I am a bit confused/concerned about a few things though:
  • My reading of the label (not enough resolution though) tells me that only the bottom six positions are allowed to have tandem (or rather 1/2 inch?) breakers installed. The upper leftmost breaker looks like a twin. Who makes that and what is it labeled? Did someone defeat the interlock mechanism to keep tandems out of regular positions? I am guessing this is NOT a GE breaker?
  • It is interesting that there looks to be a 1" wide tandem breaker in the bottom right from Eaton. It is questionable to see other vendors breakers in a GE panel unless they have been cross rated for use in that panel (Eaton does to this in many cases, but I don't see them on the list as being replacements
  • You also appear to have some Bryant breakers in here. I doubt these are cross rated for use in this panel (though I might be wrong)
  • My math tells me there should be a way to free up four 1" breaker positions which means you are good for 2x 240v breakers to be added to the panel (this even assumes you move that tandem breaker at the top down to a slot it is actually rated to go in). This though only gets you one EVSE and one AC unit, not two.

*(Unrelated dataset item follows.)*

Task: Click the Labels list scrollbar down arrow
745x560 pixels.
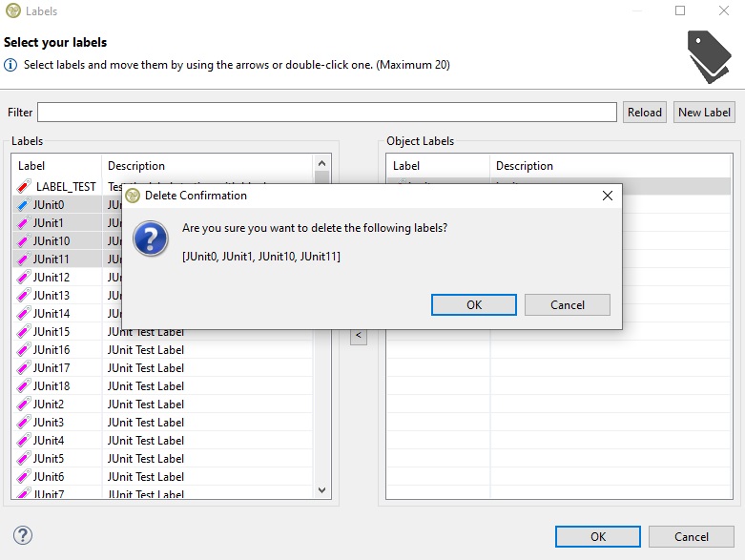Action: (322, 490)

Thanks for the follow up --- I went ahead and uploaded a closer view of the panel labels/breakers- Electrical panels -

To follow up on your points----

1) You bring up an interesting point about the tandem breaker on the upper left. I will wait for the next electrician to come and ask them to see. I do want to bring your attention to the BOTTOM RIGHT tandem that is in there right now --- When the electrician took it out, he told me that the back of the break was "cut" to make it fit. It all sounds so shady with the current arrangement, am I better off to have the electrician replace all breakers to the appropriate ones? Esp after reading that label able using only correct breakers for the panel on the label itself..

2) Is it better to add a sub panel or increase the size of the panel? Considering your last point, it is very likely I will need a minimum of 2 condensers for my AC. Also, not sure if this matter, per the electrician who looked at the condenser connections -- he told me that the connections are 110V. Does that change anything?